Of the records that follow, copy only the lines from the line containing "The width and height of the screenshot is (399, 299)." to the line containing "Task: Click the Measure", both included, exactly as written.

_Stored data_

· · ·

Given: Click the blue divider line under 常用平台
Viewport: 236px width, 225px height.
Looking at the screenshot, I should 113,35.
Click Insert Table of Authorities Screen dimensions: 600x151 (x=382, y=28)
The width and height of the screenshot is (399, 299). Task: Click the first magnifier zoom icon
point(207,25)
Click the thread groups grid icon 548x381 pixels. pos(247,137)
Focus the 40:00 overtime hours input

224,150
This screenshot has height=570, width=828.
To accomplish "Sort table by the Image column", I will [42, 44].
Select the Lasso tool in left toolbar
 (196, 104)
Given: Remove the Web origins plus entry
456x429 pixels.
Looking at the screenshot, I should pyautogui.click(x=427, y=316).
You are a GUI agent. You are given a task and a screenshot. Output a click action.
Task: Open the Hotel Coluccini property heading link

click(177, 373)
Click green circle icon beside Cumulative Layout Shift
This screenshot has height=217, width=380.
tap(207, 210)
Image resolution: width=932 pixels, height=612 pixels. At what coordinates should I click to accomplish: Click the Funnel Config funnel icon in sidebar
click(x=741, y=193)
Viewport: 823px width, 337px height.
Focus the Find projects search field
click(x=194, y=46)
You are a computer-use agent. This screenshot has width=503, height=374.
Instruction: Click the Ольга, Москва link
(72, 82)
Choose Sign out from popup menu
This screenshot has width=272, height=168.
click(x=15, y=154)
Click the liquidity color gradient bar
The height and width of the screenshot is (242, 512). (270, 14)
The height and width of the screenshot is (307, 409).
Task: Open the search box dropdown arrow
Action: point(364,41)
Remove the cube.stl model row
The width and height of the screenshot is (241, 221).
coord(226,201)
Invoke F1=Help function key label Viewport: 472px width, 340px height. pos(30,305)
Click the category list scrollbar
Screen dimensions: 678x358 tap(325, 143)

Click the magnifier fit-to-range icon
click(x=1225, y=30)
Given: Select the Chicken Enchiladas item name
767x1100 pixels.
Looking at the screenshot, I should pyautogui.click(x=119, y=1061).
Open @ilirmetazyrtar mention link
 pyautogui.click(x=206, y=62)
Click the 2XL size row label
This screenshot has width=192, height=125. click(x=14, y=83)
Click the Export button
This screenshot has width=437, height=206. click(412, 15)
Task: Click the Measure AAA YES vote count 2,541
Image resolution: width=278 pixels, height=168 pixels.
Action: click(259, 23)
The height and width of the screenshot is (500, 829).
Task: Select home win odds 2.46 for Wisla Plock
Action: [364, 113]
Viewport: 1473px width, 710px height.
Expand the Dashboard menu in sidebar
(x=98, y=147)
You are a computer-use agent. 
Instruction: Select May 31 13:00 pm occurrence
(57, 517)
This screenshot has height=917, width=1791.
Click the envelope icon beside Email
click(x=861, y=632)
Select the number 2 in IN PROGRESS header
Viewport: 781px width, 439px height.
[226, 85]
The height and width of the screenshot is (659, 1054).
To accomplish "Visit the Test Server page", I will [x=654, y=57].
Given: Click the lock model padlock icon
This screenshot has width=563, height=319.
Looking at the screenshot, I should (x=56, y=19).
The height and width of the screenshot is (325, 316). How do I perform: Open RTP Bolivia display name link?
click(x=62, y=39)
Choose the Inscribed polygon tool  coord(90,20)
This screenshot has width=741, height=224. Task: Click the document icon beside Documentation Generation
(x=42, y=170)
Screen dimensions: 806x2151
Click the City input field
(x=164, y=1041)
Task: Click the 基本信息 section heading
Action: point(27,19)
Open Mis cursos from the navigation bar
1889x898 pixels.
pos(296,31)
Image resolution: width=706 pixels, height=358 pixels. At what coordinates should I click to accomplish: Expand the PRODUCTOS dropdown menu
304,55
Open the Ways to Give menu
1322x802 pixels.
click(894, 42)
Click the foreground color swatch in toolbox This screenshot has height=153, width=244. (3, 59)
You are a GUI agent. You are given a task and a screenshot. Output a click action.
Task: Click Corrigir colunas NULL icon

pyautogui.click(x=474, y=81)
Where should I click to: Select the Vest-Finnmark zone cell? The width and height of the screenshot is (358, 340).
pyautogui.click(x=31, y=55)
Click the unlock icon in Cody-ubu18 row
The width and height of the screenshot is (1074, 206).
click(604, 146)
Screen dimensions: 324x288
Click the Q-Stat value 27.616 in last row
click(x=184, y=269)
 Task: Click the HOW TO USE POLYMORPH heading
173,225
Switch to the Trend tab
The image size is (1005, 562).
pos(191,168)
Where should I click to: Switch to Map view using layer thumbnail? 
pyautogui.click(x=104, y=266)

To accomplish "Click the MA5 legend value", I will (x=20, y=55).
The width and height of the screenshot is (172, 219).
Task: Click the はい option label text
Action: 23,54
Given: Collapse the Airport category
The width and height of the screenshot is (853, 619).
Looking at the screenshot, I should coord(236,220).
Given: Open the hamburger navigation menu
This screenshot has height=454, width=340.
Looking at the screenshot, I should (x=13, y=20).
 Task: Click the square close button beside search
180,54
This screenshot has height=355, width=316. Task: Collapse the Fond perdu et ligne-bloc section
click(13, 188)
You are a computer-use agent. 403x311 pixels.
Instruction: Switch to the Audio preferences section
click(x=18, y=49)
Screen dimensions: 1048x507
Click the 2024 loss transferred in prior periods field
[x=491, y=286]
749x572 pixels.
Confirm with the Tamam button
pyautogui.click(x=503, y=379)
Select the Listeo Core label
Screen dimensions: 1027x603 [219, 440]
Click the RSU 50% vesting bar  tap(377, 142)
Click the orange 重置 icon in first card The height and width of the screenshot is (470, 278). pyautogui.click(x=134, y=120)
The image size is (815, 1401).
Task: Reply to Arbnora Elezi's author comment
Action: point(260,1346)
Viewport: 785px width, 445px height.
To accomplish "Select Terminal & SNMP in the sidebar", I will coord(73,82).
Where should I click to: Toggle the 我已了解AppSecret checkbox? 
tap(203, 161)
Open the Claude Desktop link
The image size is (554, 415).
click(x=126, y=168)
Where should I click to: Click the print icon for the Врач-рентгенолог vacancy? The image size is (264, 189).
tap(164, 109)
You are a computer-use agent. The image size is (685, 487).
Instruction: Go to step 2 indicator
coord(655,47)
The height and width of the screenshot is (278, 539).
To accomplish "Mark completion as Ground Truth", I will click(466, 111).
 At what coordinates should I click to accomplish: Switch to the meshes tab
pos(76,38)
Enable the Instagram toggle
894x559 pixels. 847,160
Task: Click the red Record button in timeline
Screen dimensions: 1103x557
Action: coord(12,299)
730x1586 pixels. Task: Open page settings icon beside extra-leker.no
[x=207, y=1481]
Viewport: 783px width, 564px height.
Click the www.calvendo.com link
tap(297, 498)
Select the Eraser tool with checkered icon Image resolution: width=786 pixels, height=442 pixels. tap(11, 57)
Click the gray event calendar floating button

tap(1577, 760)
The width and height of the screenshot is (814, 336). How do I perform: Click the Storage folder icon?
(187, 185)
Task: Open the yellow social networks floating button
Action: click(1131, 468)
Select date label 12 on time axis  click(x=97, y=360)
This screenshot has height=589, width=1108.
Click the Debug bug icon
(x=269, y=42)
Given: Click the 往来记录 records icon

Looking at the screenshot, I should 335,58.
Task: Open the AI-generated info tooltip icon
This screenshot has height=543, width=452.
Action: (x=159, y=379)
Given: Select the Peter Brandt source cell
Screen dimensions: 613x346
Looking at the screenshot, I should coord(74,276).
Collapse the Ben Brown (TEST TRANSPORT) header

· · ·

_Answer for this exercise_
The width and height of the screenshot is (399, 299). Task: Click the first magnifier zoom icon
point(207,25)
Click the thread groups grid icon 548x381 pixels. pos(247,137)
Focus the 40:00 overtime hours input

224,150
This screenshot has height=570, width=828.
To accomplish "Sort table by the Image column", I will [42, 44].
Select the Lasso tool in left toolbar
 (196, 104)
Given: Remove the Web origins plus entry
456x429 pixels.
Looking at the screenshot, I should pyautogui.click(x=427, y=316).
You are a GUI agent. You are given a task and a screenshot. Output a click action.
Task: Open the Hotel Coluccini property heading link

click(177, 373)
Click green circle icon beside Cumulative Layout Shift
This screenshot has height=217, width=380.
tap(207, 210)
Image resolution: width=932 pixels, height=612 pixels. At what coordinates should I click to accomplish: Click the Funnel Config funnel icon in sidebar
click(x=741, y=193)
Viewport: 823px width, 337px height.
Focus the Find projects search field
click(x=194, y=46)
You are a computer-use agent. This screenshot has width=503, height=374.
Instruction: Click the Ольга, Москва link
(72, 82)
Choose Sign out from popup menu
This screenshot has width=272, height=168.
click(x=15, y=154)
Click the liquidity color gradient bar
The height and width of the screenshot is (242, 512). (270, 14)
The height and width of the screenshot is (307, 409).
Task: Open the search box dropdown arrow
Action: point(364,41)
Remove the cube.stl model row
The width and height of the screenshot is (241, 221).
coord(226,201)
Invoke F1=Help function key label Viewport: 472px width, 340px height. pos(30,305)
Click the category list scrollbar
Screen dimensions: 678x358 tap(325, 143)

Click the magnifier fit-to-range icon
click(x=1225, y=30)
Given: Select the Chicken Enchiladas item name
767x1100 pixels.
Looking at the screenshot, I should pyautogui.click(x=119, y=1061).
Open @ilirmetazyrtar mention link
 pyautogui.click(x=206, y=62)
Click the 2XL size row label
This screenshot has width=192, height=125. click(x=14, y=83)
Click the Export button
This screenshot has width=437, height=206. click(412, 15)
Task: Click the Measure AAA YES vote count 2,541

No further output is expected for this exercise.